Stored records
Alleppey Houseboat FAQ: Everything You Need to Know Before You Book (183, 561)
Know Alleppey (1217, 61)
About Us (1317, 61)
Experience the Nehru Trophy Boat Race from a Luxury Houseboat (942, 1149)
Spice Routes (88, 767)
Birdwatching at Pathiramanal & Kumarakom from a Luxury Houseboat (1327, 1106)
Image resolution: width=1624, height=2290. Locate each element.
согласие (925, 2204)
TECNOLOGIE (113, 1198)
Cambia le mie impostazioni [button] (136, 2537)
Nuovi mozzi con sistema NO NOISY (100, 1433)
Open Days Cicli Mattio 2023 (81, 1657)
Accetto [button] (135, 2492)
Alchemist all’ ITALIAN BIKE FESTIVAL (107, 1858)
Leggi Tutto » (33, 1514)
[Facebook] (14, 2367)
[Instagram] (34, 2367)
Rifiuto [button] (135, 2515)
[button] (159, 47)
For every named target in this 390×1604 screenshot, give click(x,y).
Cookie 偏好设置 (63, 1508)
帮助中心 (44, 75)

Directions for this task
Transcribe exactly, please, the lines from the one with "Spice Routes (88, 767)" to the last line of the entries above, ends included.

Response for this exercise
Spice Routes (88, 767)
Birdwatching at Pathiramanal & Kumarakom from a Luxury Houseboat (1327, 1106)
Image resolution: width=1624, height=2290. Locate each element.
согласие (925, 2204)
TECNOLOGIE (113, 1198)
Cambia le mie impostazioni [button] (136, 2537)
Nuovi mozzi con sistema NO NOISY (100, 1433)
Open Days Cicli Mattio 2023 (81, 1657)
Accetto [button] (135, 2492)
Alchemist all’ ITALIAN BIKE FESTIVAL (107, 1858)
Leggi Tutto » (33, 1514)
[Facebook] (14, 2367)
[Instagram] (34, 2367)
Rifiuto [button] (135, 2515)
[button] (159, 47)
For every named target in this 390×1604 screenshot, give click(x,y).
Cookie 偏好设置 (63, 1508)
帮助中心 (44, 75)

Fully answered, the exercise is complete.